◆ **Task statement**: Retype the data below verbatim; pictures do not belong in the copy.

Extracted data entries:
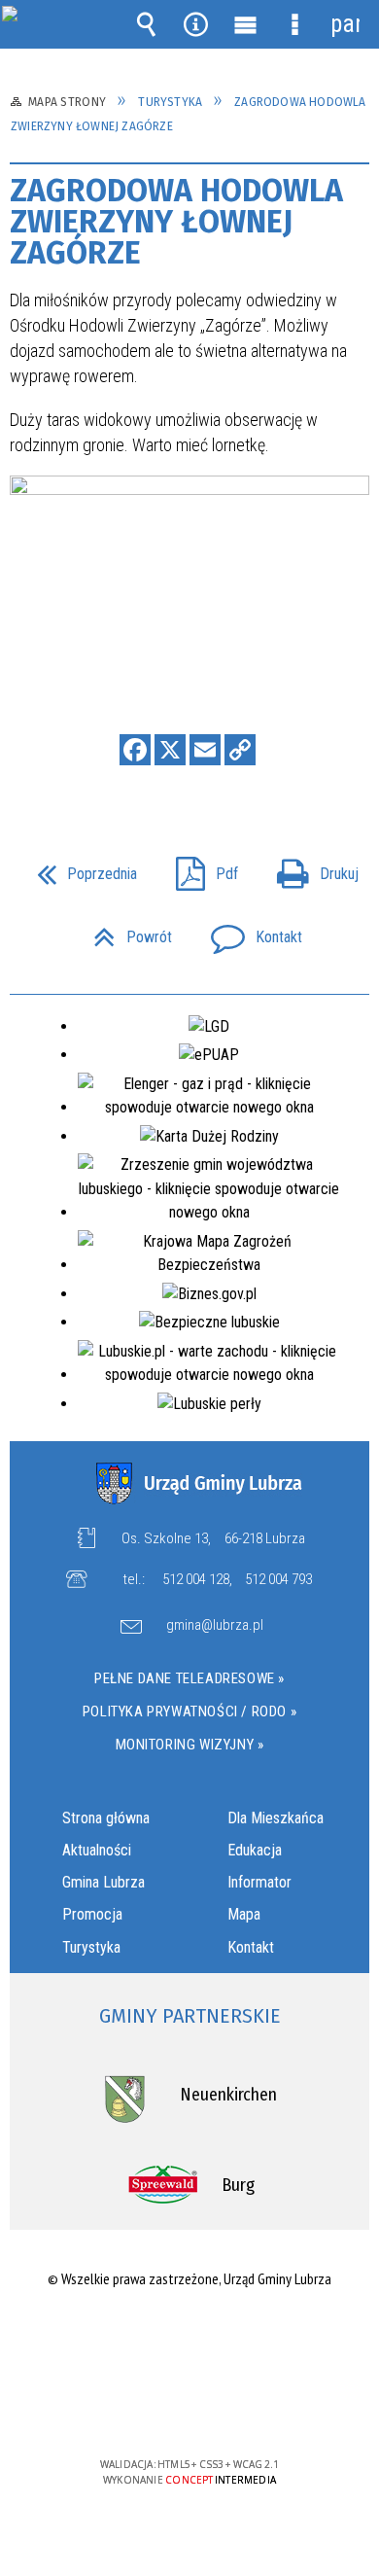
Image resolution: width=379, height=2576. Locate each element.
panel (345, 24)
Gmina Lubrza (103, 1882)
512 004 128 (195, 1579)
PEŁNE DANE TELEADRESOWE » (189, 1678)
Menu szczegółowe (295, 24)
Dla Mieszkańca (275, 1818)
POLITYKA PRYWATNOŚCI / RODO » (189, 1711)
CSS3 (187, 2408)
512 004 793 (278, 1579)
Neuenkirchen (228, 2094)
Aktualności (96, 1850)
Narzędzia (196, 24)
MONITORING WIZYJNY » (190, 1744)
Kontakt (248, 931)
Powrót (125, 931)
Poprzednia (79, 868)
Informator (259, 1882)
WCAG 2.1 (249, 2407)
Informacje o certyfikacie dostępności (190, 2339)
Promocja (92, 1914)
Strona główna (106, 1818)
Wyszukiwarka (146, 24)
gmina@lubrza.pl (214, 1626)
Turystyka (91, 1947)
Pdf (199, 868)
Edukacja (254, 1850)
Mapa (243, 1914)
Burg (238, 2185)
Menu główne (245, 24)
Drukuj (310, 868)
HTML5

◆ **Written reply**:
Image resolution: width=379, height=2576. Locate each element.
panel (345, 24)
Gmina Lubrza (103, 1882)
512 004 128 (195, 1579)
PEŁNE DANE TELEADRESOWE » (189, 1678)
Menu szczegółowe (295, 24)
Dla Mieszkańca (275, 1818)
POLITYKA PRYWATNOŚCI / RODO » (189, 1711)
CSS3 (187, 2408)
512 004 793 (278, 1579)
Neuenkirchen (228, 2094)
Aktualności (96, 1850)
Narzędzia (196, 24)
MONITORING WIZYJNY » (190, 1744)
Kontakt (248, 931)
Powrót (125, 931)
Poprzednia (79, 868)
Informator (259, 1882)
WCAG 2.1 (249, 2407)
Informacje o certyfikacie dostępności (190, 2339)
Promocja (92, 1914)
Strona główna (106, 1818)
Wyszukiwarka (146, 24)
gmina@lubrza.pl (214, 1626)
Turystyka (91, 1947)
Pdf (199, 868)
Edukacja (254, 1850)
Mapa (243, 1914)
Burg (238, 2185)
Menu główne (245, 24)
Drukuj (310, 868)
HTML5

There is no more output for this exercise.